Q. Have hospitals made better plans for disaster preparedness? How can they improve?

A. Some hospitals in New Orleans have made better disaster plans and investments—they’ve dug wells for their own water supply, raised the various elements of their backup power systems above flood level, and established more robust evacuation plans. We still have to worry about hospitals in the rest of the country. Hurricane Sandy showed that New York City’s medical infrastructure wasn’t protected against the expected local hazards—we saw the same awful images of hospital patients being carried down multiple flights of stairs in the dark after floodwaters took out backup power systems. Improvements are only being made after the disaster. Does your hospital have generators, transfer switches, or fuel pumps in the basement in a flood zone? Is it up to earthquake code, if you live near a fault line? Is it fortified to withstand tornadoes, if you reside in Tornado Alley? Is the hospital’s backup power system designed to power air-conditioners and heating and ventilation systems? If not, do private investments or taxpayer dollars have a role in supporting these improvements to protect the most vulnerable before the worst occurs?

Q. Do emergencies sometimes make it necessary to break ethical rules?

A. In response to what happened at Memorial, Dr. Lachlan Forrow, a Harvard professor who directs ethics and palliative care programs at Beth Israel Deaconess Medical Center in Boston, eloquently asked: Do we need exceptional moral rules for exceptional moral situations, or do exceptional times almost always call for exceptional commitment to our deepest moral values? This is one of the essential questions this story raises. When a group of policemen shot and killed unarmed civilians on a bridge in New Orleans after Katrina and then covered up the events, people defending those policemen said that they should be excused because of the extraordinary, scary, chaotic circumstances. Others strongly disagreed, and a federal judge sent the policemen to jail. There’s been a big push recently for health departments and hospital systems to draw up a different set of standards to apply to medical care in crises. While that may be necessary to some extent, we have to make sure these choices are ones we can all live with after the disaster passes. We have to make sure they aren’t choices that will undermine a fundamental societal trust.

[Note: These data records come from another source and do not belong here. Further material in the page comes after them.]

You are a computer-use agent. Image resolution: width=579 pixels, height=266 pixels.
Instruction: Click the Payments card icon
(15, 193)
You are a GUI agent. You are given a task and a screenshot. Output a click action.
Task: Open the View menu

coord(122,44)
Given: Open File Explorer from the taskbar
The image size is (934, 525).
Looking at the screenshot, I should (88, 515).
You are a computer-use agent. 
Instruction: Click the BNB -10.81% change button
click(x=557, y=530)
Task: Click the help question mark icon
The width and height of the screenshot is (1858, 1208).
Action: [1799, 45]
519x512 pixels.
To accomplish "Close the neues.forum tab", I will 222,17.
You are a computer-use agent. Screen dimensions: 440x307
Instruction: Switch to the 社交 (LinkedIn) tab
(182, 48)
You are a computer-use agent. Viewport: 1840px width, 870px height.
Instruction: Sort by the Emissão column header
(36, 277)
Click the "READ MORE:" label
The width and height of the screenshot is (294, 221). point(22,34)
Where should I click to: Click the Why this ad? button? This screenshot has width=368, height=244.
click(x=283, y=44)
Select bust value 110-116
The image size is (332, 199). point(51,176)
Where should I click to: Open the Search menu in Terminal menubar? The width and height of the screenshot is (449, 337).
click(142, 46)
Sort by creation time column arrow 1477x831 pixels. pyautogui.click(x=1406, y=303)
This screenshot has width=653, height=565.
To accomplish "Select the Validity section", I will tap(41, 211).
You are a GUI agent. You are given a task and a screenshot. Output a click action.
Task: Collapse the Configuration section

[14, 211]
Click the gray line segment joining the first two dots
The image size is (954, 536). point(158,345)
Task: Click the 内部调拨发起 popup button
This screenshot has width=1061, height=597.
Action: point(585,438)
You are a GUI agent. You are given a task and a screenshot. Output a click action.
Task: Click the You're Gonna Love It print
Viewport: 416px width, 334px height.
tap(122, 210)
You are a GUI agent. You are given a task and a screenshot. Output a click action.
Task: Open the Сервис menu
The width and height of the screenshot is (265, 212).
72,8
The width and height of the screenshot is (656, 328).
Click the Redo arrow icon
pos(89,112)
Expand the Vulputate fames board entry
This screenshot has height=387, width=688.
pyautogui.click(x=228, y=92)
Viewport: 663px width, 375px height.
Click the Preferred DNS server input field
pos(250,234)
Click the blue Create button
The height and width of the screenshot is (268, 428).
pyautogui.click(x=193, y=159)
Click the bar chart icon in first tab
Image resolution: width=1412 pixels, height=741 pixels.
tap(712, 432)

Q. We seem to be living in an era of extreme weather and a multitude of external threats, from environmental disasters to terrorism. What does Five Days at Memorial have to teach us?

A. Disasters anywhere in the country could cause medical needs to outmatch usual resources—whether in an infectious disease pandemic, a sudden drug shortage, a mass casualty event like a bombing, or more frequent and severe coastal flooding. Reading about those five days in New Orleans can help us prepare, including thinking through tough decisions before we ever have to make them.